Amerikalı hukuk firması Foley Hoag’ın Uluslararası Uyuşmazlıklar Çözümü Dairesi Başkanı Yunanlı Konstantinos Salonidis, Yunanistan ve Türkiye’nin Lahey Uluslararası Adalet Divanı’na nasıl ve ne şekilde hangi şartlar altında gidebileceğini “To Vima” gazetesinde analiz etti.
“To Vima” gazetesi de bu kısa söyleşi-yorumu, “Türk revizyonizminin sonu nasıl olacak – Konstantinos Salonidis BIMA’da analiz ediyor” başlığıyla okuyucularına aktarıyor.
Uluslararası anlaşmazlıkların çözüm uzmanı olan Yunan Konstantinos Salonidis, Yunan-Türk anlaşmazlıklarını Lahey’e taşıyacak ortak uzlaşma teminatı olasılığını “To Vima” gazetesinde analiz etti.
Amerikalı hukuk firması Foley Hoag’ın Uluslararası Uyuşmazlıklar Çözümü Dairesi Başkanı Yunanlı Konstantinos Salonidis, Yunan-Türk anlaşmazlıklarını Lahey’e taşıyacak ortak uzlaşma teminatı beklentileri üzerine analizine, “Diplomasinin davalarla ortak bir paydası var: Risk faktörünü içeriyor” sözleriyle başlıyor.
Yunanistan’ın hukuki strateji kriterlerine dayanarak, ortak uzlaşma teminatı konularında uzlaşmaya varılabileceğine inandığı için uzman Konstantinos Salonidis’in bu görüşü, Atina’da hakim olan algıya göre sapkın görünebilir. Ancak nihai hedef, Türkiye’yi Uluslararası Adalet Divanı mührüyle revizyonizme son verecek hesaplaşmaya götürmek.
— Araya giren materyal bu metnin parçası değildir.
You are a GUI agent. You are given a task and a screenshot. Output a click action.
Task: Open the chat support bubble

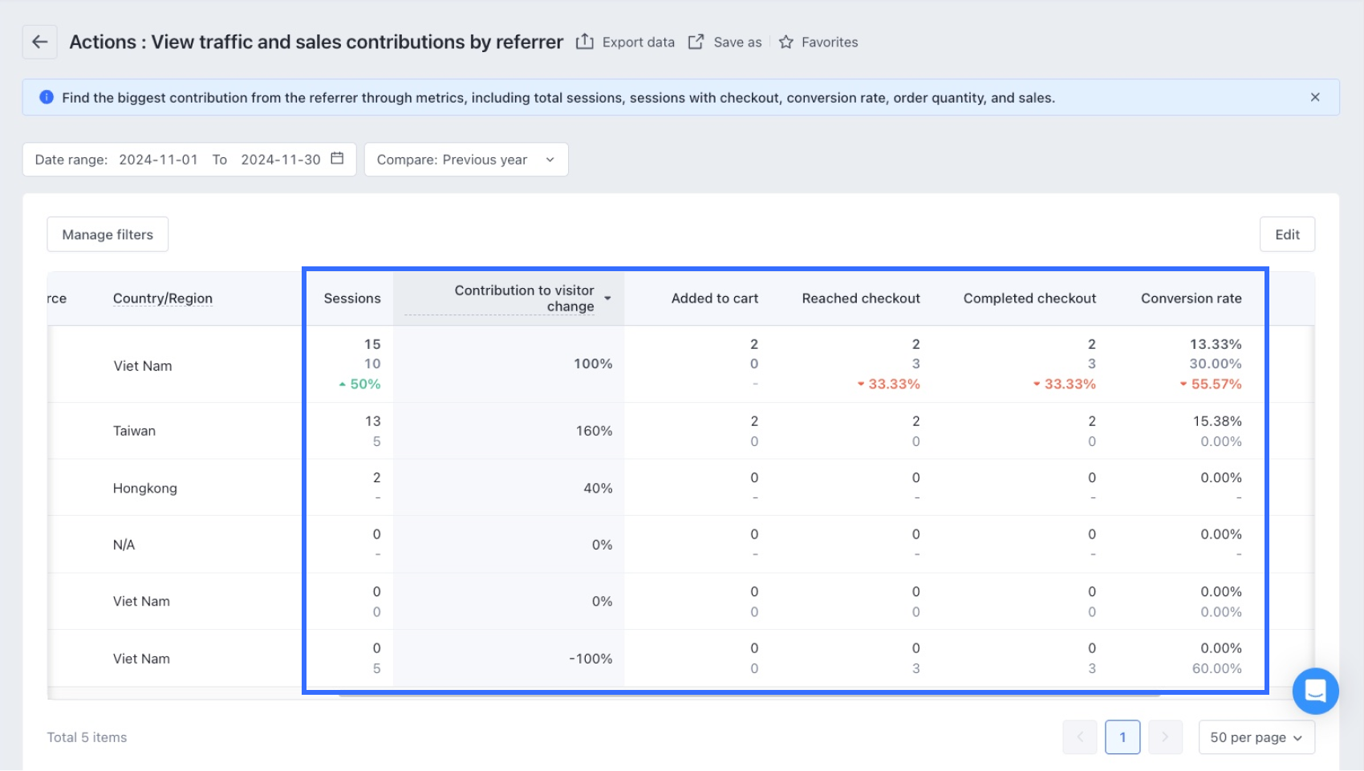(x=1315, y=690)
Salonidis, Çin Denizi anlaşmazlığında Filipinler’i ve Körfez ülkeleri tarafından abluka altına alınan Katar hükümetini temsil ederek, en sıcak uluslararası meselelerden bazılarını yönetmişti. Şu anda Uluslararası Adalet Divanı’nda Azerbaycan’a karşı Ermenistan’ı temsil ediyor.
“TO Vima” gazetesinde dile getirdiği gibi, “asıl soru kişinin riskle ne yapacağıdır. Kesin olan tek şey hareketsiz kalarak hiçbir çözüme ulaşamayacağıdır.”
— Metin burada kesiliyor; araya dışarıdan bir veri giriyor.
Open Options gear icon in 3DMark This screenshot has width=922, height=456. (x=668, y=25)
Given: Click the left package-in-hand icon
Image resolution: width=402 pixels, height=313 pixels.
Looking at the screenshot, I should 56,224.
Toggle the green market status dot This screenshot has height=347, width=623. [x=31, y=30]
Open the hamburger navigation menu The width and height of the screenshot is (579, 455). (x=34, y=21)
Soru: İki ülke anlaşamadığı konuları Uluslararası Adalet Divanı’na nasıl götürebilir?
Cevap: “Bu başarılamaz, çünkü adından da anlaşılacağı üzere (ortak uzlaşma teminatı) bir uzlaşmayı yansıtan bir ortak uzlaşma teminatı anlaşmasına ihtiyaç duyuluyor.
Anlaşmazlığın belirli bir tanımı üzerinde ısrar edersek ve karşı taraf aynı fikirde değilse, o zaman asla Mahkemeye varamayız. Uyuşmazlık her ne kadar devlet egemenliğinin bazı unsurlarını içerse de, hukuken çözülebilecek bir uyuşmazlıktır. Karada, havada veya denizde savaşmaktansa bir mahkeme salonunda savaş verilmesi her zaman daha iyidir.”
Soru: Yunanistan hangi konularda uzlaşabilir?
Cevap: “Gri bölgeler konusunda Uluslararası Hukuk açıkça Yunanistan’ın tutumunu destekliyor. Ulusal egemenlik meselelerinde ise net bir kazanan ve kaybeden vardır.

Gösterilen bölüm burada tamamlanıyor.